Loading...

Puzzled with "It"

It has been awhile since I last dreamt about you,
I never stop contemplating our never lasting relationship.
As we thought that the bond we made never did work out,
I told myself profusely never to bother your life as much as I did.

At the time when I was thinking that "It" is almost ending,
You never fail to appear and reappear continuously in my Every dreams.
Telling me how much you want "It" to move on more than usual,
While occasionally informing me that you never knew how much I cared for you?

I feared that I had made the wrong decision for letting you go,
Forgetting that a great effort had been made to bring you into my solitary life.
I am willing to go through thick and thin with you if the decision made is right,
However your confessions to me never fail to baffle Every single bits of me.

P.s. "It" has been occurring for the past three consecutive days and I'm so confused, making you confuse too :)

Resurrection

6 days ago, the feeling of anxiety took over me. Flipping through the Macroeconomics book wasn't a good idea. As I tried to comprehend the Phillips curve, my mind was floating away, thinking about this very day. 12 hours a day was never enough for me as I perspired and struggled through the process with much perseverance.
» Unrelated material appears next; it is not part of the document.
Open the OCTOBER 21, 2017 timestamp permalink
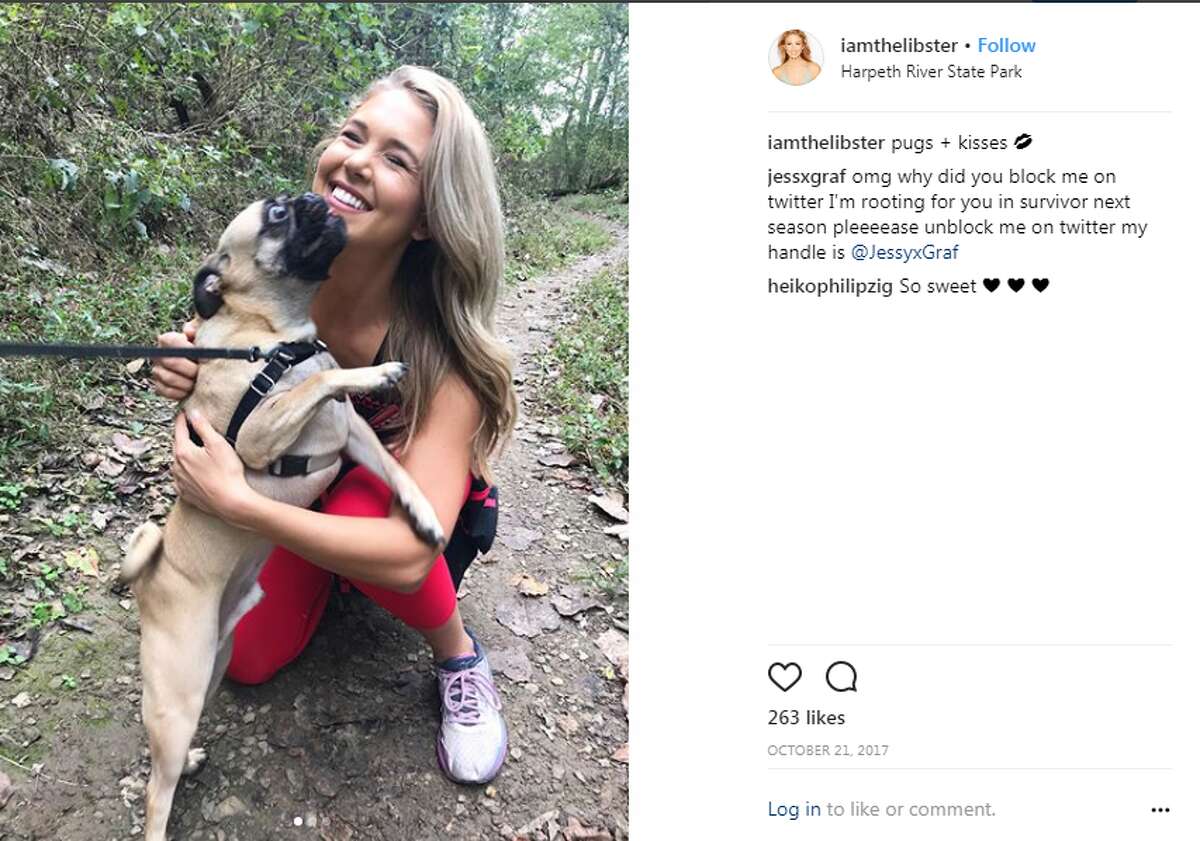Viewport: 1200px width, 841px height. coord(826,749)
Laughter from my family distracted me and tempted me into stopping. My brain was filled with graphs and information that I found myself incapable of remembering every single thing that was said to me.

Time passed swiftly. The weekend was over in a blink of an eye. I was partially relieved as I covered most of the chapters. Confidence was eventually building up in me. Until Monday night came. I suffered from slight insomnia. I tried to 'coax' myself into sleeping but as usual, it didn't work out. Surprisingly, I did not suffer from any fatigue the following morning.

This day was the final day of the dreadful examination. 5 hours ago, I wrote the last number for the month. I was satisfied. The feeling of freedom and a sense of relieve was beyond description. The moment the great burden alighted from my shoulder was fulfilling. And I was once again... FREED!


Hey! I'm so sorry for being so inactive lately. The past two weeks was real hectic but now.. I've got nothing to do with the exception of watching the television and playing, playing, playing and of course, blogging.. if possible.